Recently the highest administrators of my school put out a statement that led with, “Our highest priority is the safety of our students.” This riled me up. I wanted to shout. I waited a few days for my emotional cognition to trickle over to my intellect. Clearly this broadcast statement is not true. If safety were the HIGHEST priority, then there would be very lively debates about risk-benefit analysis. At first all of these discussions would result in the verdict that no child can do anything because everything involves risk. Then someone would point out that keeping children in cages also involves risk. Then, after energetic debate, we might agree that raising children is an extremely complex business. We need some elders that are sounding the safety alarms, and we need some elders that are leading the youth out into dangerous regions. In other words, we would come back to what every parent in a healthy society has known for thousands of years.
Safety can NEVER be our highest priority.
Students in Trees
“Dr. Clarage,
Either myself or others have seen students climbing extremely high into the trees when they are outside during your class. One student in particular has done it multiple times (I intervened last week on him and another adult did Friday) and it does not appear that he is doing it for any academic reason. Even if he was, the height he is climbing poses a substantial safety concern. Please keep an eye out for this behavior and intervene if you see it. Thank you”
I know that all the guys in the audience ( see Dave Barry’s definition of “guy”) are saying, “yes, climb the tree.” I also have zero grudge against the administrator who sent me the email, because he does not want his ass sued. Today, in a fire drill, I gave that admin a high-5 for reasons I am still trying to understand.
Students value my classes precisely because I do not guarantee their safety. I make them pour boiling water into little cups. I ask them to light candles with matches. I do not tell them whether a bank of 6 AA batteries will hurt them. Yes, of course I have thought very carefully about each of these situations, and from my experience on this planet I have decided that there will be no serious harm. But might a student jump off a chair while lighting a match while pouring boiling water into a little cup… and get seriously hurt? Yes. That might happen.
What are we striving for?
Danger & Safety only make sense after you tell me what you are striving for. If you are making dinner, and are wondering whether to test exploding a new firecracker to light the stove, I would say no, not worth it.
If you wish to get a potential lover’s attention, and ask if you should risk singing outside her window, yes, risk it.
Martin Luther King Jr was first striving for the equality of all persons. In light of that he made many decisions about the safety of his students. Of course, these days his decisions would be considered insane, and he would be brought up to some high commission and crucified for endangering his students.

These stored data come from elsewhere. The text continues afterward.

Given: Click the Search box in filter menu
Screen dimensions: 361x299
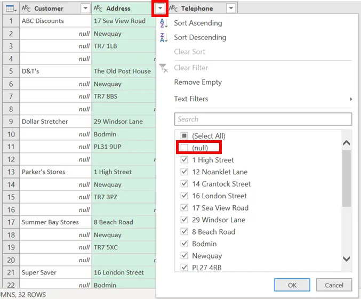Looking at the screenshot, I should (263, 119).
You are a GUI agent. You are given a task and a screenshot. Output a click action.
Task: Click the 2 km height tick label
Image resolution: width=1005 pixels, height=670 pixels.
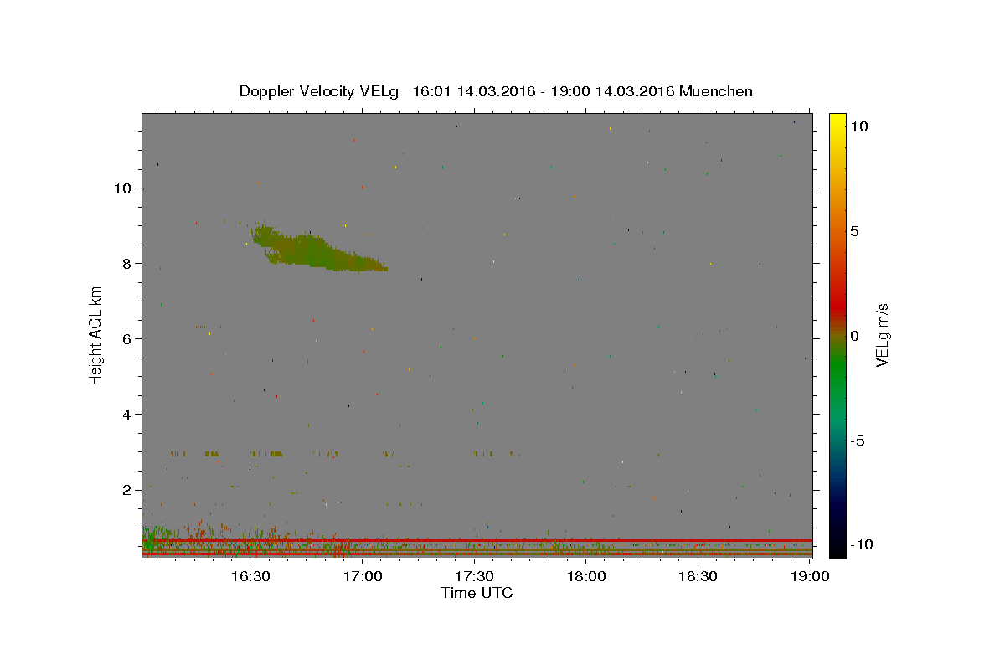(x=127, y=490)
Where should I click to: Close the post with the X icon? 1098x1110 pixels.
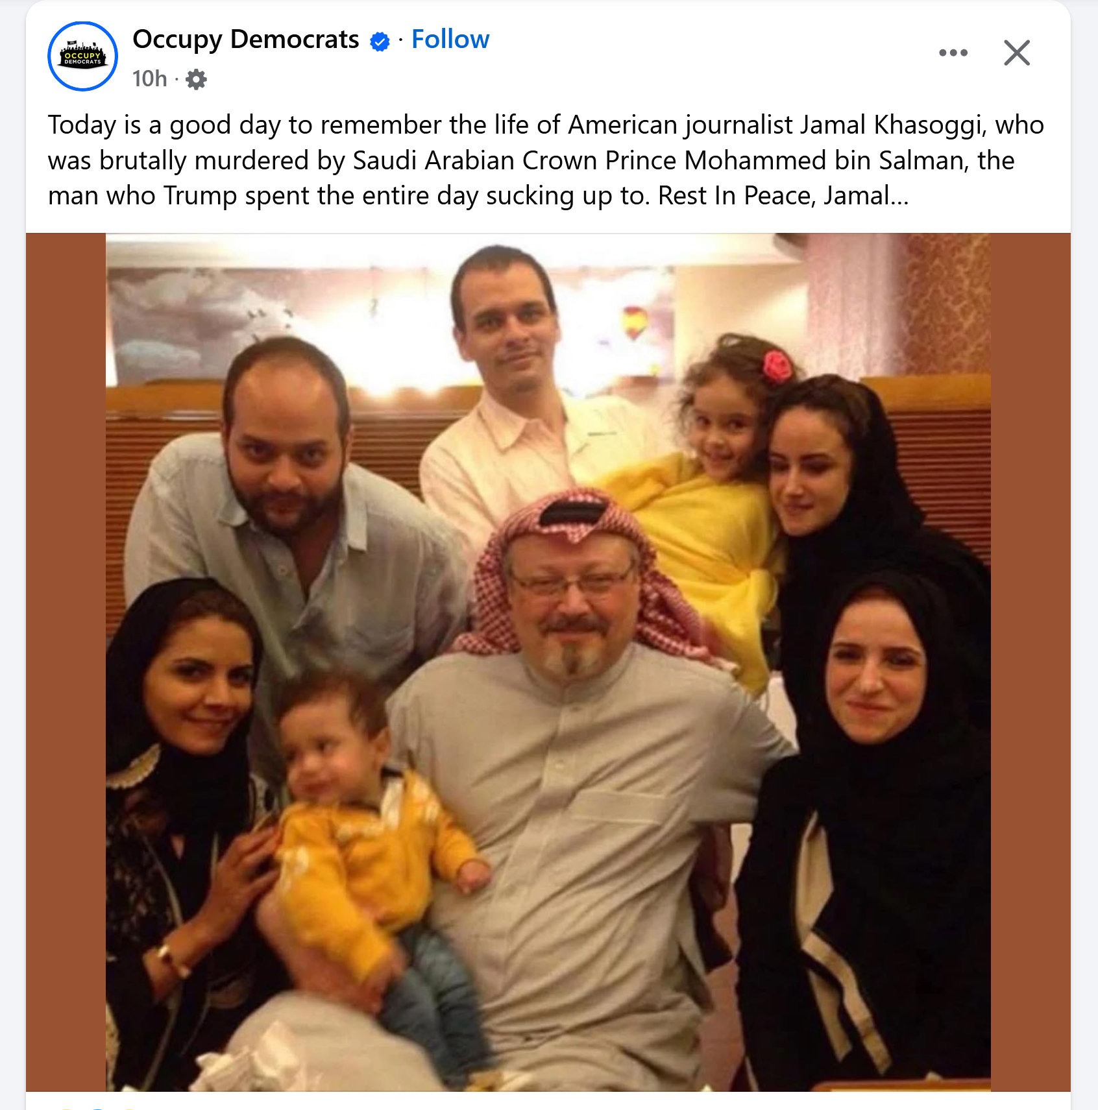tap(1017, 53)
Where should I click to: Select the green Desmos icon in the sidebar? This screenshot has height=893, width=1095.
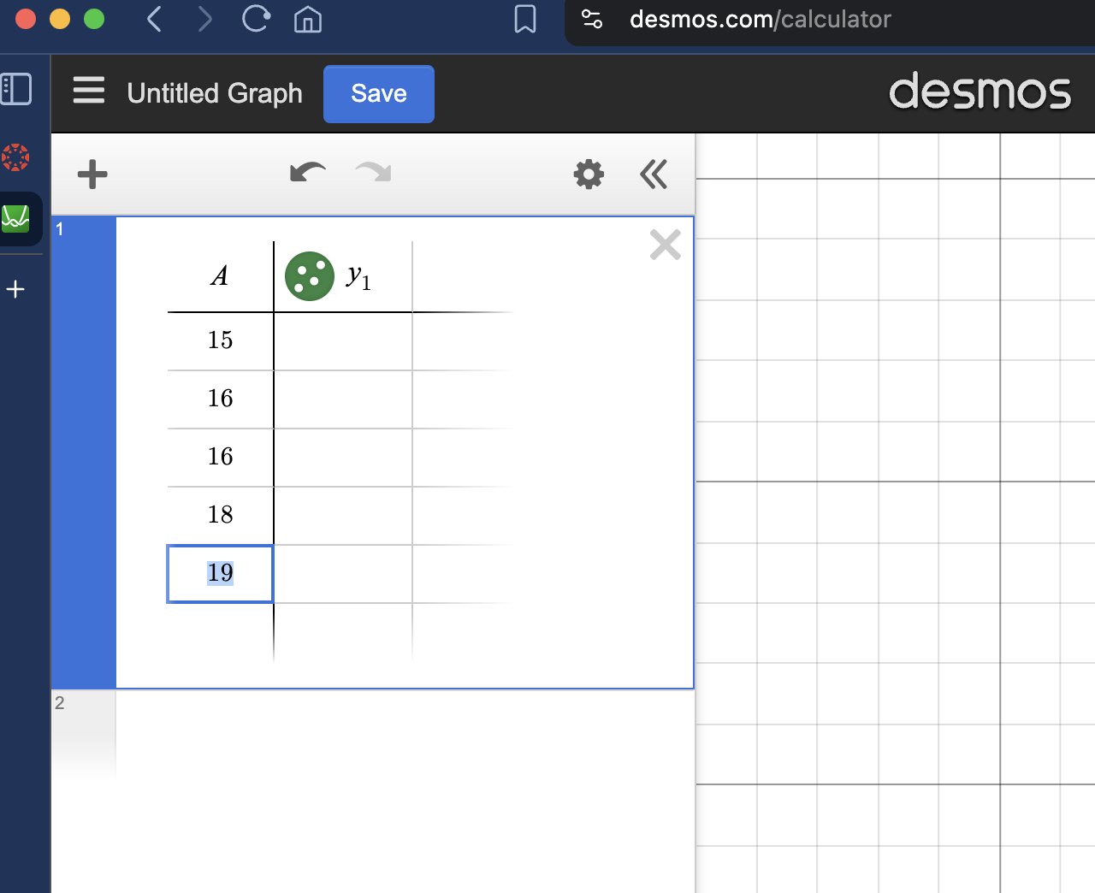point(17,218)
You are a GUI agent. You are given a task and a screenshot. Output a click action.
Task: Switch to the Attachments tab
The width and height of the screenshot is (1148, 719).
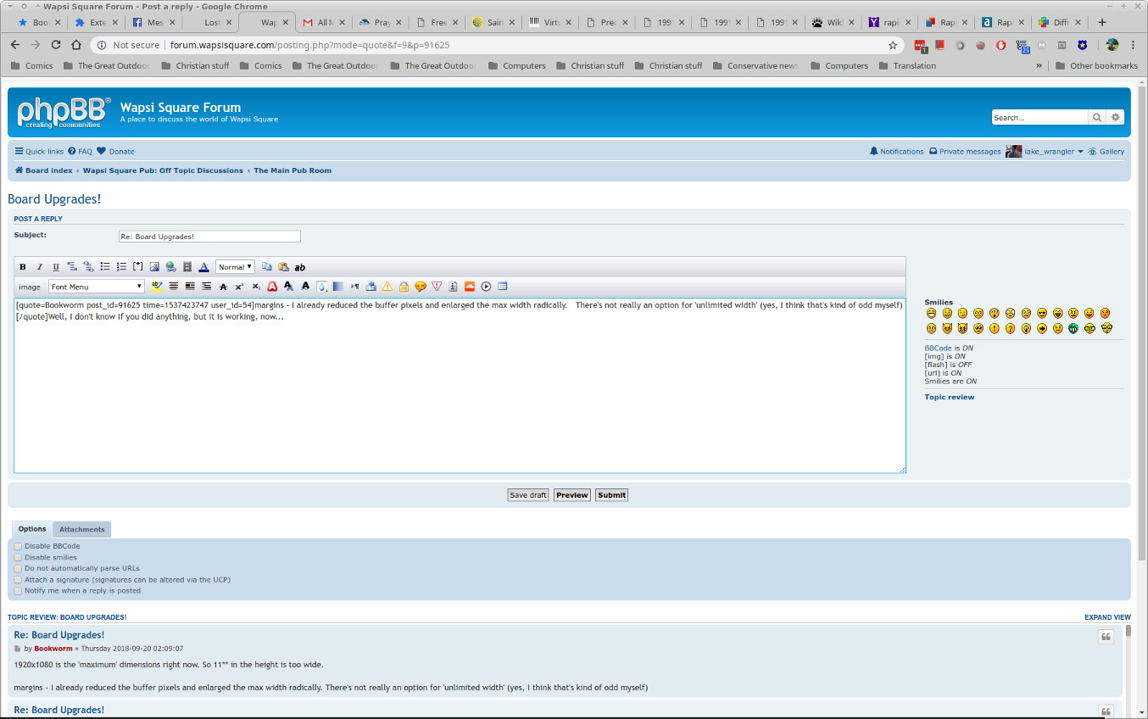tap(82, 529)
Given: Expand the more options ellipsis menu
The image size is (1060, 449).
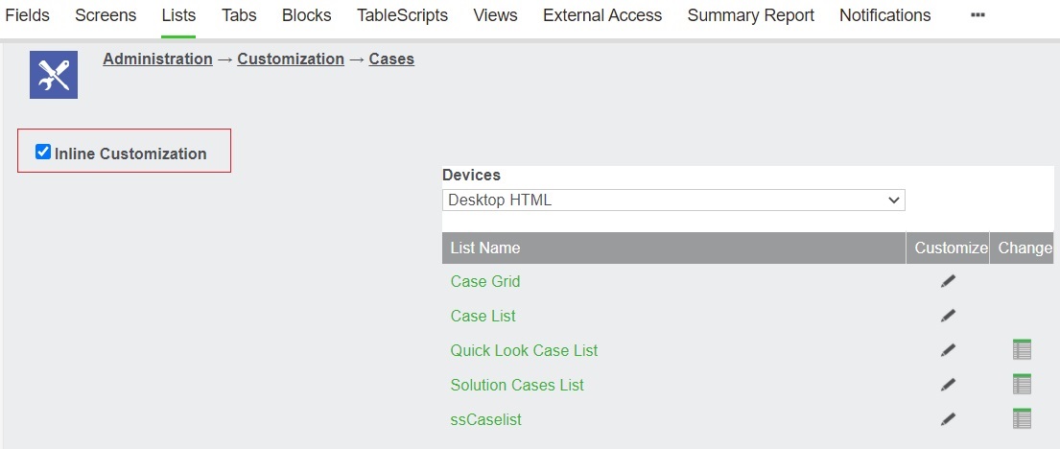Looking at the screenshot, I should pos(977,15).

When anyone says that the highest priority is safety, I hear that they are not striving for anything. Safety without wish is cheap, and the whole business leaves me frustrated and angry.
What are the Adults Doing?
As you might recall, when you were young, the various whacky behaviors of the adults were obvious, baffling, tiresome. When an adult preaches that safety is the highest priority, and at the same time that adult is not striving for anything glorious, this is very depressing to a young soul. “I came all this long distance to be on this planet, and the adults are not striving for anything?” or “They are striving for retirement bonuses and fancy cars?…” This has an enormous effect on a young person.

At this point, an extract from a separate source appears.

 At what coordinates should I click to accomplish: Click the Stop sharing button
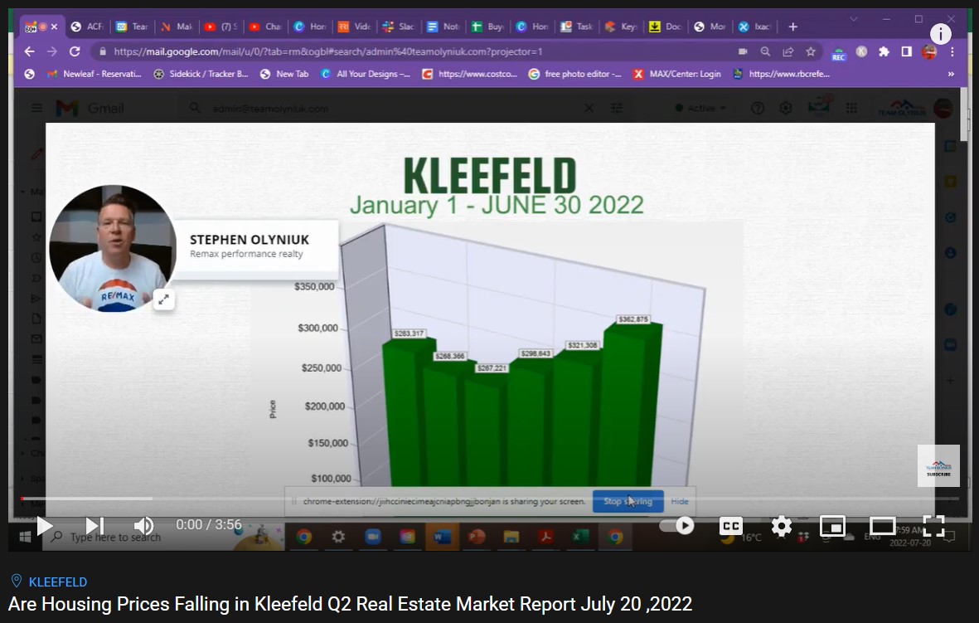coord(628,501)
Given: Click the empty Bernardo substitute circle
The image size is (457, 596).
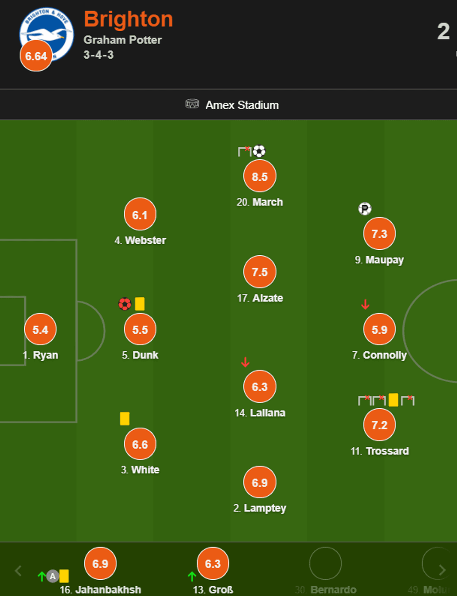Looking at the screenshot, I should [x=325, y=563].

Read a little history, and you will find adults doing the most reckless things to save their country from fascism, totalitarianism, communism. And if the young student comes to school, and the adults say that the most important thing is to be safe?!?!?!
Forget it. Just stop.
Perfect Michael.
My father built us a set of rope walkways between conifer trees at our house, provided my older brother with an out building for chemistry experiments and bought us a moped when I was 12. We had a range of guns, drove dozers, tractors, excavators harvested wild mushrooms and berries. We were regularly playing with home made Sodium Chlorate and icing sugar bombs as detonators for far larger gallon big petrol explosions. The welding plant, family anvil and angle grinder were always there providing means of attaching and chopping up things.
But one of my favourite things was climbing trees. It gave me my first business at 5, selling Horse Chestnuts for the British childs game of conkers.
This autumn, at the age of 50, I have been collecting pears, apples, walnuts, hazelnuts and chestnuts with my children as I do every year by often climbing high in trees and resonantly shaking their branches. Most people in the parks look on in bewilderment, but after we have left, they take the opportunity to pick up the few fruit we have missed because our baskets or pockets are full.
It is fun, it is healthy, it is great exercise, teaches dexterity, you quickly learn not to trust your weight with a walnut branch or over reach for a particularly tasty looking fruit. Moreover, one is able to connect with another living thing and share its bounty with no processing or chemicals involved.
Learning should not just be about how to regurgitate what we think we know in the intellectual realm, physical skill and real-world experimentation with keen observation teaches a child how their body and the world works without the supposition of opinion.
I have believed this from when I first became a mother, but didn’t know how to express it. This is perfect!